Le diaporama m’entraine, je m’éloigne avec douceur et par jeu. C’est tout le confort de la série qui par truchement, captive et m’emporte au rythme d’une partition dont seule je connais le tempo. De cette figure linéaire paraît un œil ouvert dans le centre de la terre. …
Je ne suis plus, l’image est dépeuplée, certes mon humanité ne pèse pas. L’image résonne d’une force incapable de submerger tout ce que je suis. J’aime si cela me dévore, je laisse venir la morsure, plus amère est celle du temps, inlassablement présent.
Ne suis-je cet arbre, étrange perception : je mesure la métamorphose ; quelles étaient les craintes d’Ovide ? Quels sont ces dieux qui jouent de la matière qu’elle paraît si précaire ?

    Étrange dialogue avec le visible
Noëlle Echiffre aime figurer les métamorphoses, frotter les phénomènes les plus indicibles, scruter les lumières sur les corps, la peau approche l’aspect d’une étoffe, accroche la danse mécanique du temps. Sait-elle incarner dans ses photographies les secrets de nos multiples personnes ?
Quel  étrange invitation à contempler ses photographies où la lumière caresse, dissimule et révèle un monde sublimé par l’image. L’univers est familier, croît-on reconnaître une odeur, l’écorce d’un chêne, le mur sec, l’eau croupie, un corps baigné de soleil.
Je me souviens des lumières, des obscurités. C’est d’abord ce qui m’attirait. Et puis la curiosité de toucher dans chaque photographie ce qu’elle avait dérobé. Comment comprendre que Noëlle ait capturé l’infiniment proche, le plus intime de ce qui m’entourait ?
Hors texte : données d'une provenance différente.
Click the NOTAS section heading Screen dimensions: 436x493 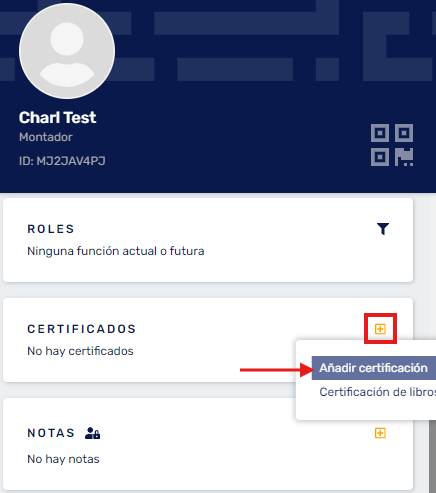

L’approche n’est certes pas documentaire, plus qu’esthétique, elle parvient à scruter l’essence même de la matière dans sa réalité la plus troublante. La peau humaine, ainsi exhibée séduit, captive, dérange et fascine.
À quoi bon identifier la nature du procédé, rien ne sert de distinguer le sujet : le sens premier est de s’y projeter, y partager la fragile sensibilité du poète. C’est presque un caprice, une fantaisie recomposée, une lointaine image cachée. C’est insensé d’observer l’éphémère reflet, le souffle de l’eau, le vacillement lumineux, le crissement d’un drap…et d’y reconnaître tout naturellement pour d’autres lieux, les formes, les silhouettes, les couleurs de ce qui autrefois nous appartenait.
Noëlle Echiffre est psychanalyste, quel étrange fait.
Elle ne transforme rien, elle donne à voir ce qui ne paraît que variété de détails (la diversité du monde) dans sa grande complexité. Aucune image n’est retouchée, et l’illusion n’est projetée que par notre volonté. Sans doute n’y voyons-nous pas tous la même apparition. La matière est éphémère, l’éclat de lumière disparaît…furtive sensation désormais figée par le habileté d’un œil qui sait comment capturer l’apparente réalité.
Prune Mallet


* Claudel « L’introduction à la peinture hollandaise » 1934.